La mujer que decidí ser





Nunca supe cuando empezó todo. Quizás a los seis años cuando, tras subir al roble del parque, me dijeron que con un vestido no podía hacer esas cosas, así que renegué de esa prenda. Más tarde me explicaron, con tono condescendiente, que las niñas no jugaban de esa manera. «Pues no soy más una niña» decidí. Las decepciones llegaron más tarde, cuando me di cuenta de que el mundo no funcionaba así. Los adultos siempre complican las cosas.

A pesar de no saber cuándo empezó todo, sí puedo recordar que yo un día soñé con la libertad; soñé con su olor a tierra húmeda, su tacto arenoso escapándose entre los dedos y su melodía como un millón de cascabeles. Desde entonces no he podido dejar de buscarla; por su culpa he perdido tanto persiguiéndola y gracias a ella he ganado tanto alcanzándola. Me resulta imposible arrepentirme lo más mínimo de cada paso que he corrido tras ella.

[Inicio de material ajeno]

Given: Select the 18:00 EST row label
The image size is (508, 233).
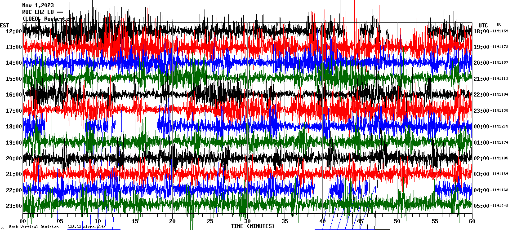Looking at the screenshot, I should pyautogui.click(x=14, y=127).
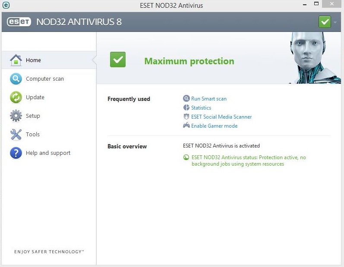Click the Computer scan magnifier icon
Viewport: 344px width, 267px height.
tap(16, 79)
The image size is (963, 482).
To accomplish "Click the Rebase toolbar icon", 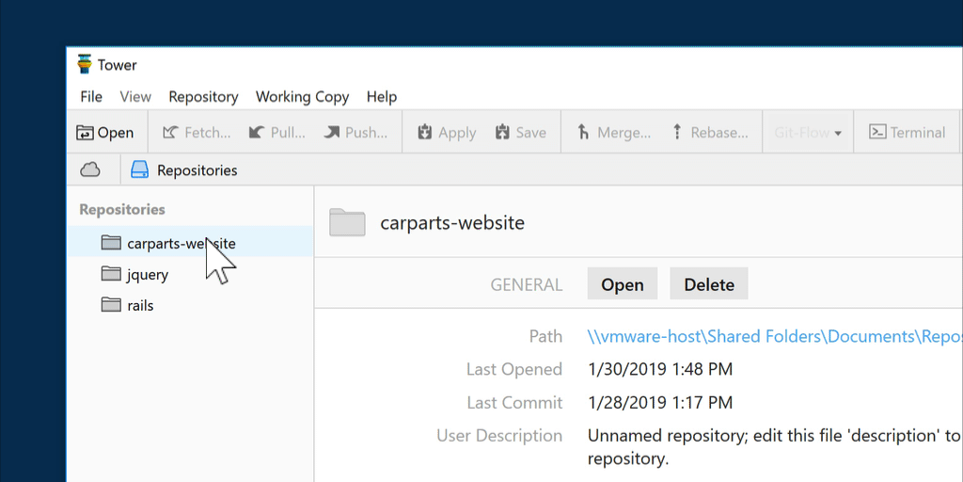I will pos(677,133).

Hoy soy la mujer que soy porque una vez esa niña decidió seguir subiéndose a los árboles, decidió ser la decepción de tantos, y es posible que la vida consista precisamente en eso: fallarles a los demás para no decepcionarte a ti misma.

Ahora, cuando paseo por el parque, de vez en cuando digo en voz alta «¡qué buen árbol para trepar!» mientras paso cerca del viejo roble y, en los días de suerte, alguna niña lo mira con ojos de aventura, mientras yo sonrío para mis adentros. Cuando sueñas con la libertad ya no hay vuelta atrás.